• [Problem requirements] Below are some records. Write out exactly their lines from the one with "Viewport: 768px width, 1280px height." through the one with "Task: Click the 4.701 current yield value", and leave the pictures behind.

============================================================

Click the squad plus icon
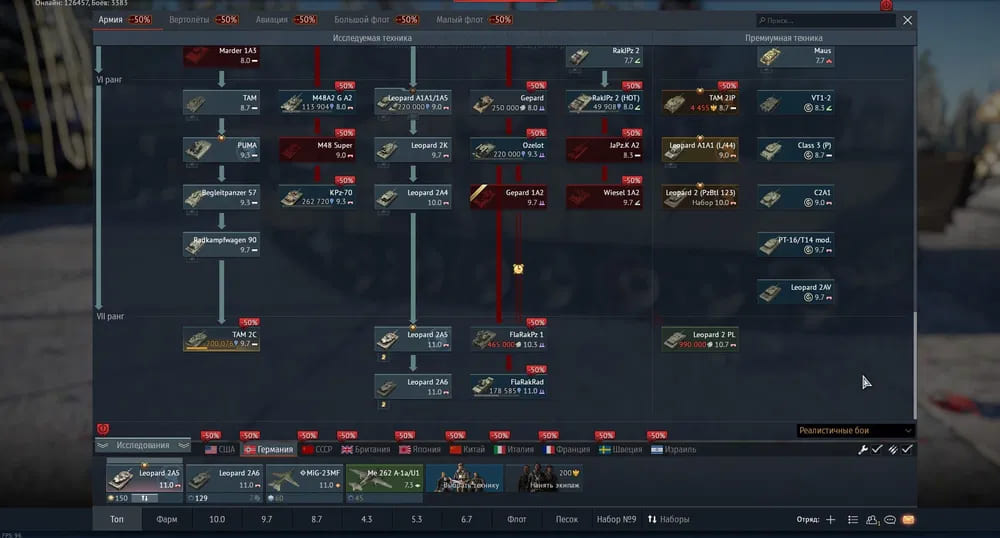 coord(830,520)
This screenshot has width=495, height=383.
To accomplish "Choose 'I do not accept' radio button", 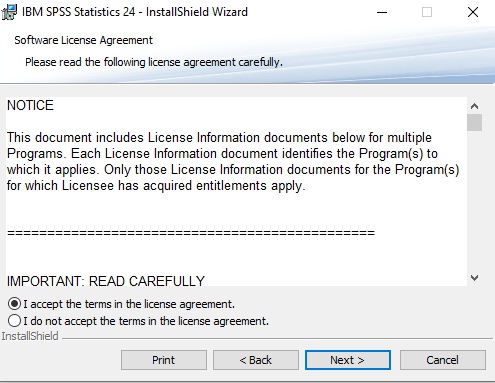I will click(x=14, y=321).
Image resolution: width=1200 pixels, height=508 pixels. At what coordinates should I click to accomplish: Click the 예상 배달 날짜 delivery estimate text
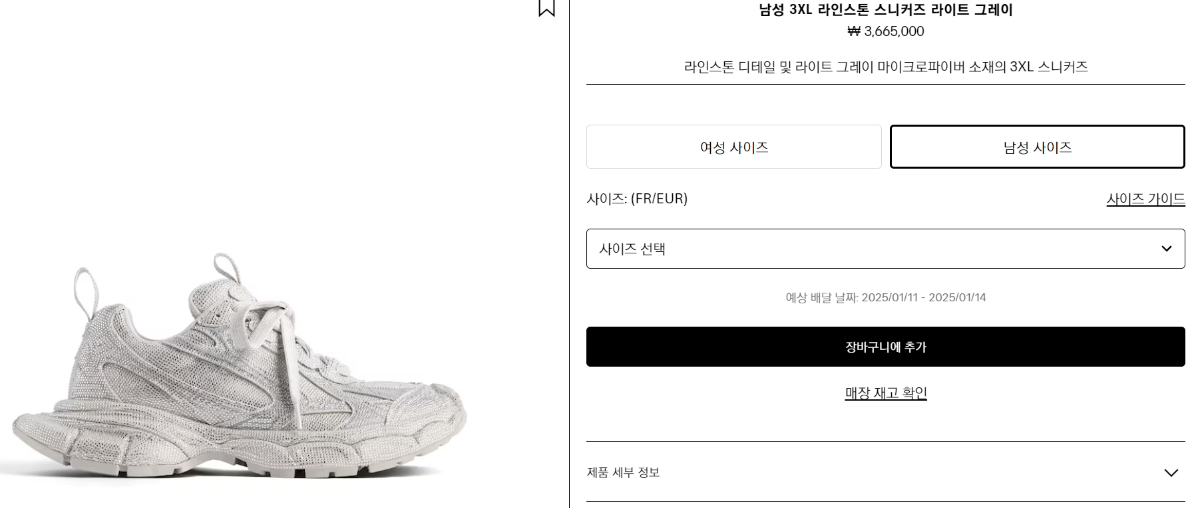tap(886, 297)
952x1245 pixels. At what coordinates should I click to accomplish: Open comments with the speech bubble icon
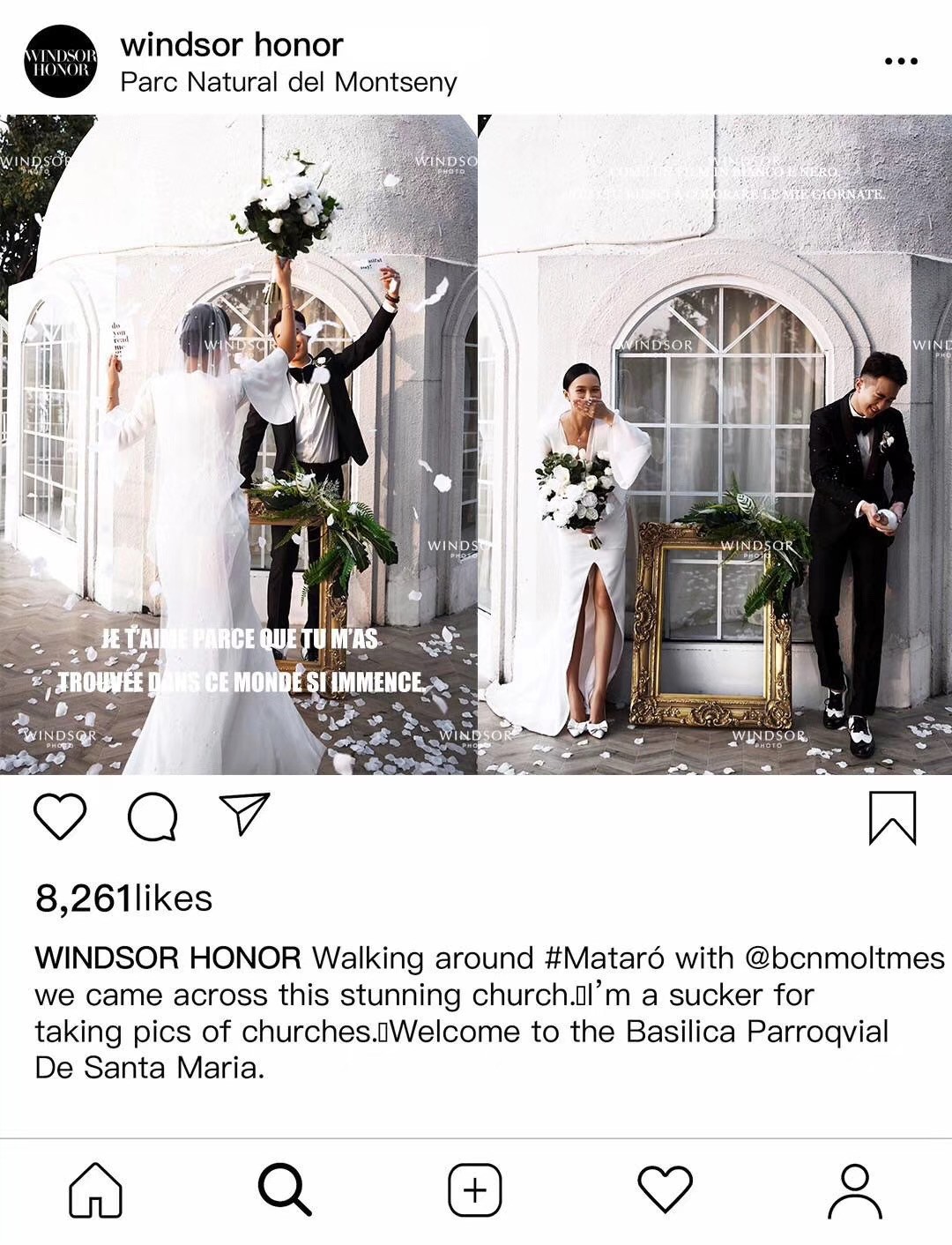click(x=152, y=816)
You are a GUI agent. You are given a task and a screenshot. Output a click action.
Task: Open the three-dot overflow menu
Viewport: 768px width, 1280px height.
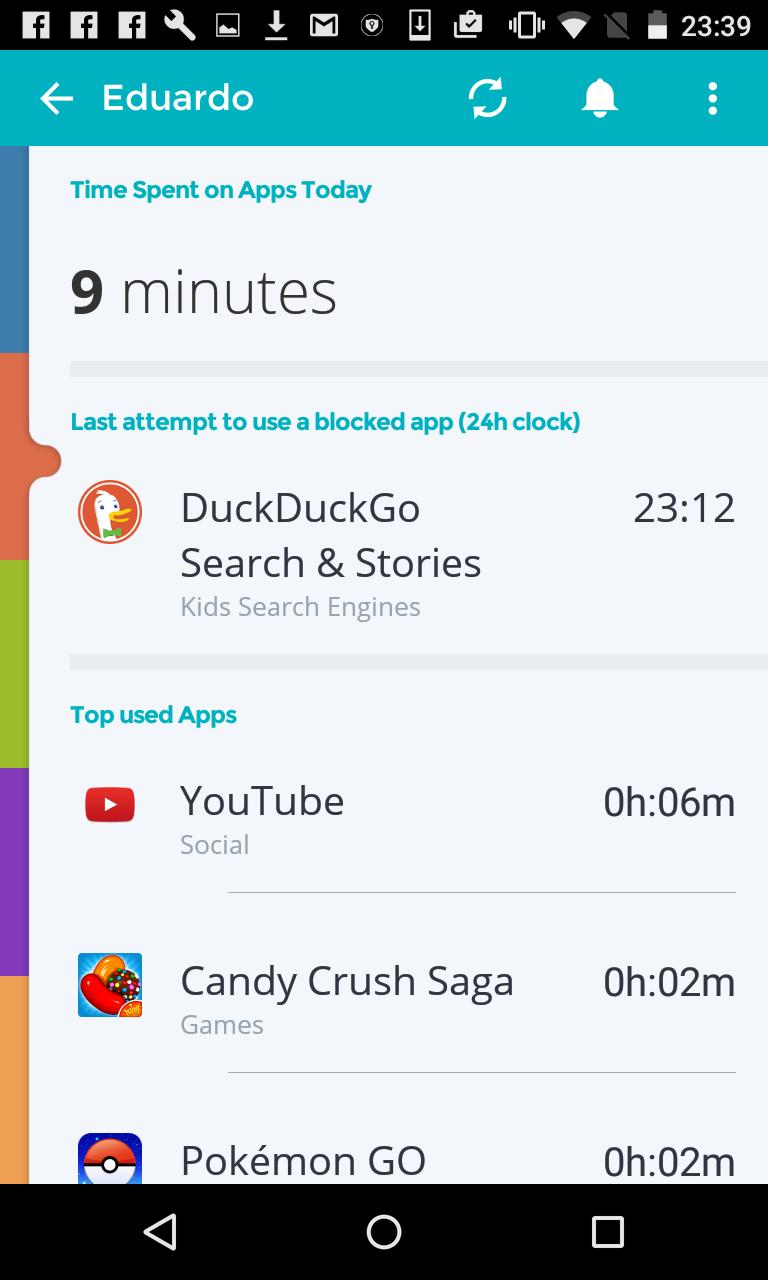712,98
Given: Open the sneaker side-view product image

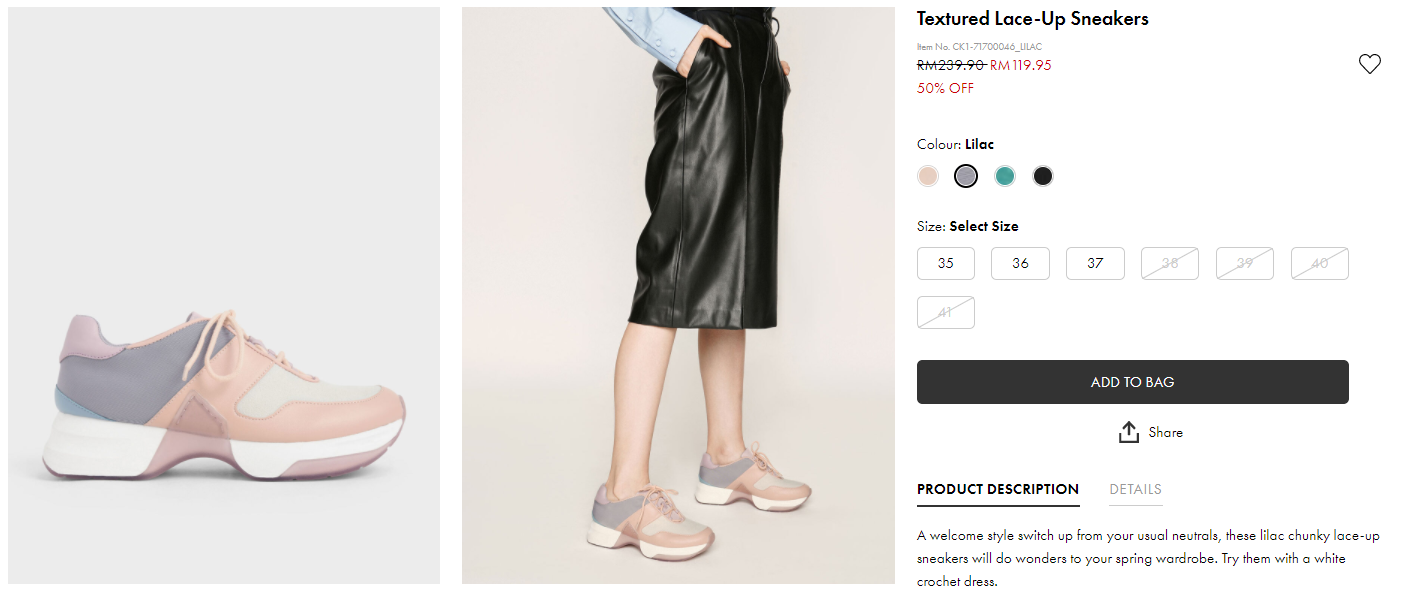Looking at the screenshot, I should click(224, 295).
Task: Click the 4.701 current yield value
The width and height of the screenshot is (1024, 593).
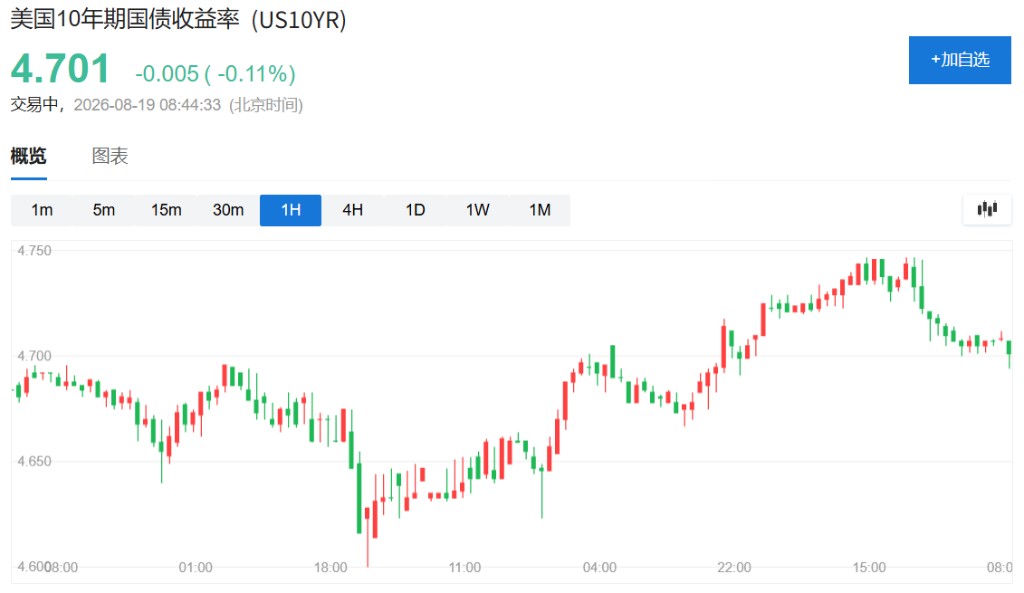Action: [60, 69]
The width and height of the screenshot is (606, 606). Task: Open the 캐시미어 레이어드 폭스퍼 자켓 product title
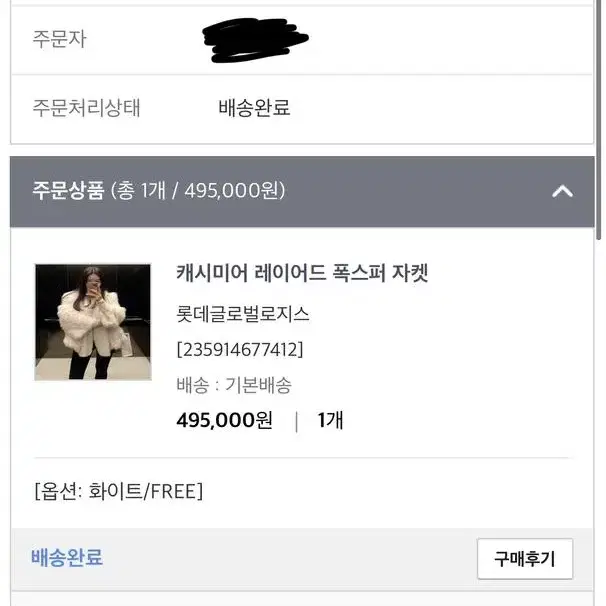[x=302, y=273]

============================================================

• [Response to the exercise]
Viewport: 768px width, 1280px height.
712,98
Given: Open the sneaker side-view product image

Looking at the screenshot, I should click(224, 295).
Task: Click the 4.701 current yield value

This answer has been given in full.